=== Section Start ===

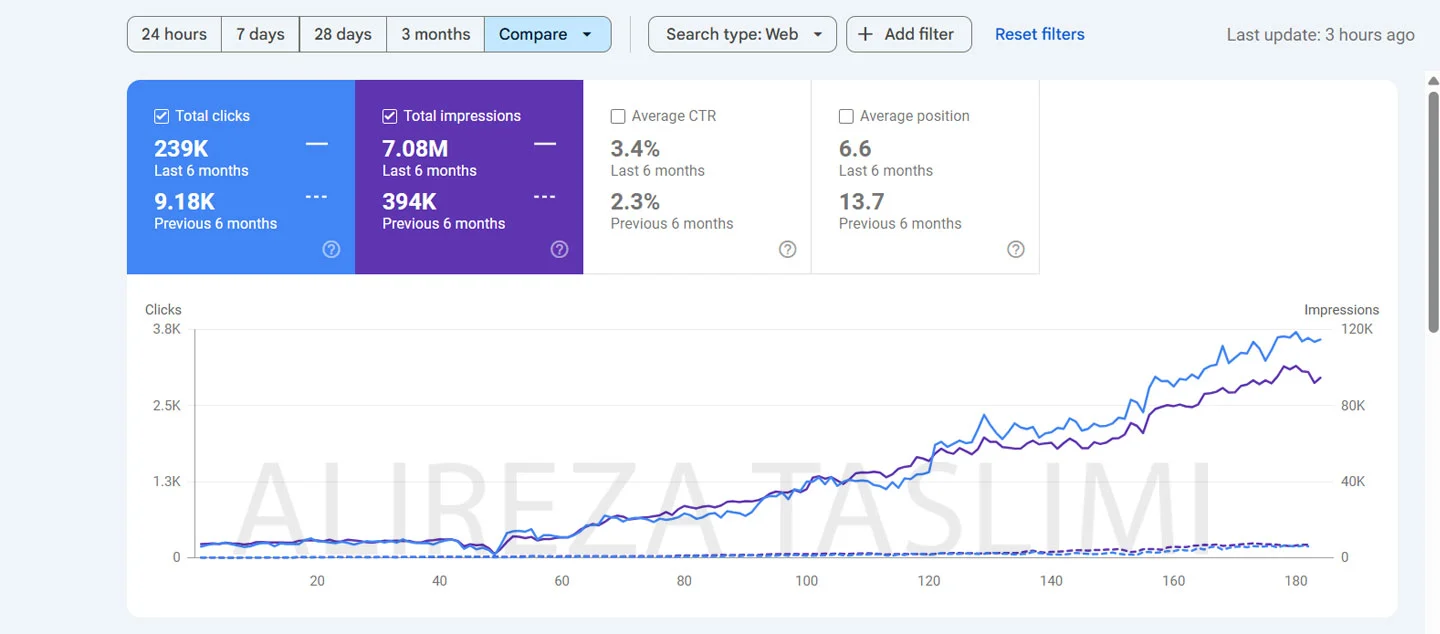Select the 24 hours date range

[x=174, y=34]
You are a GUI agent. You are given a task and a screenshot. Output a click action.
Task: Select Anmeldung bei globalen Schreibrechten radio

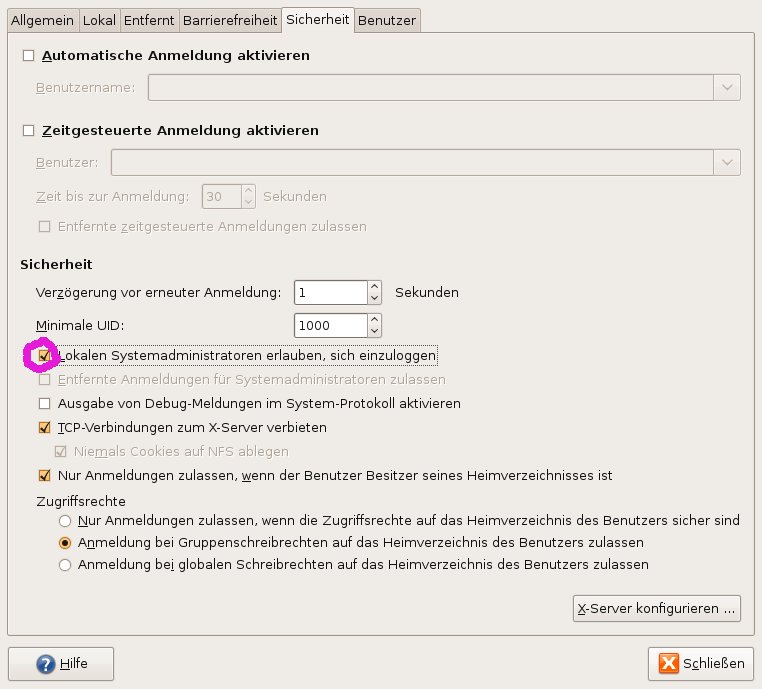click(x=66, y=565)
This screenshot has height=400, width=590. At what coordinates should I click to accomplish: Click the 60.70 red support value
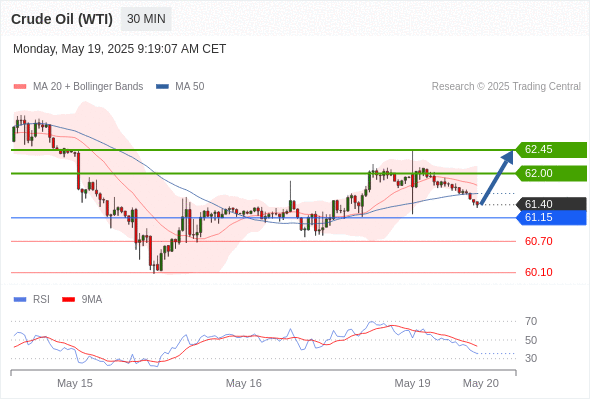538,241
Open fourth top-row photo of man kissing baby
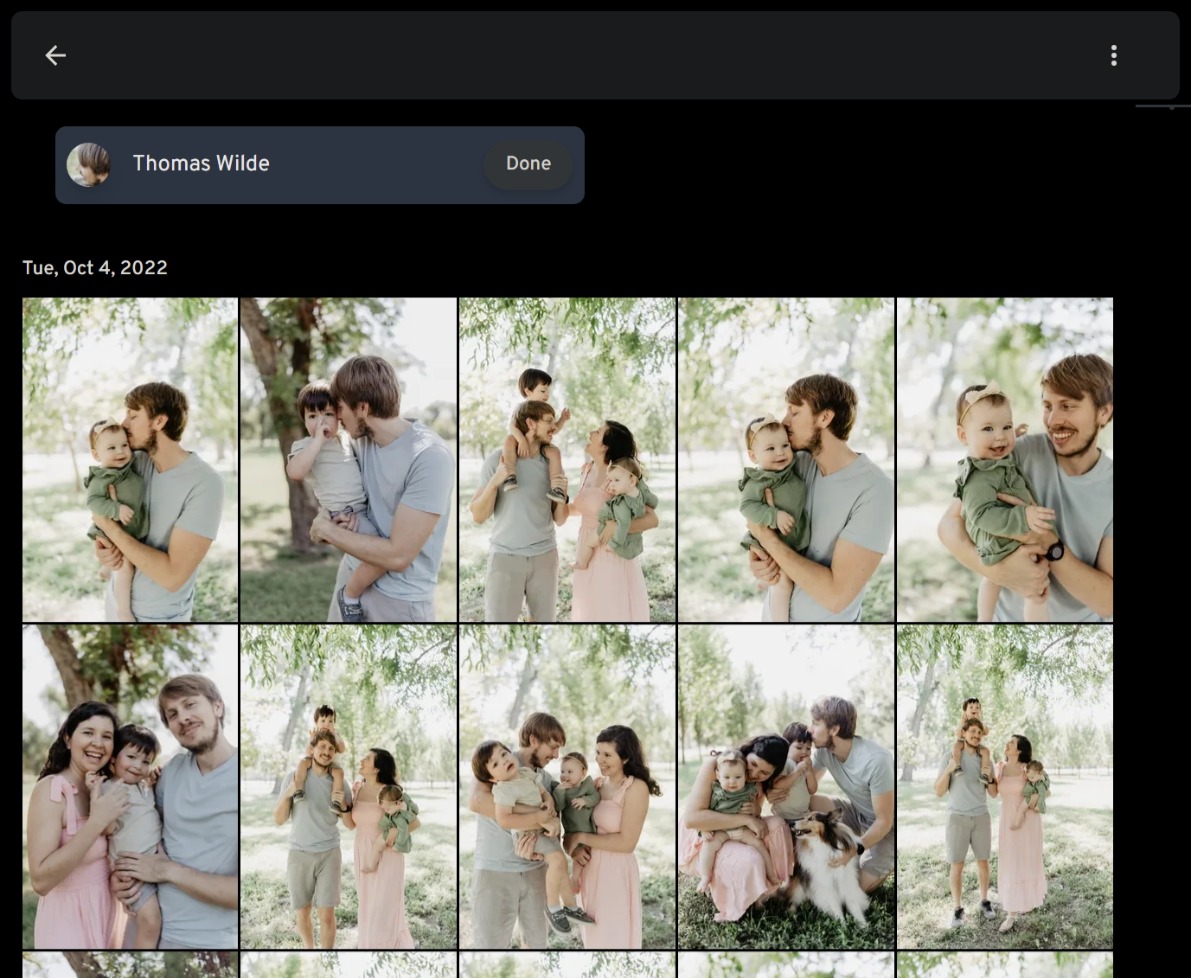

=== Section End ===

**Your assignment**
Reproduce the lines from the line containing "You are a GUI" through the end of the records above, exactly and inclusively, omitting pictures.

**Answer box**
You are a GUI agent. You are given a task and a screenshot. Output a click action.
Task: Select Anmeldung bei globalen Schreibrechten radio

click(x=66, y=565)
This screenshot has height=400, width=590. At what coordinates should I click to accomplish: Click the 60.70 red support value
538,241
Open fourth top-row photo of man kissing baby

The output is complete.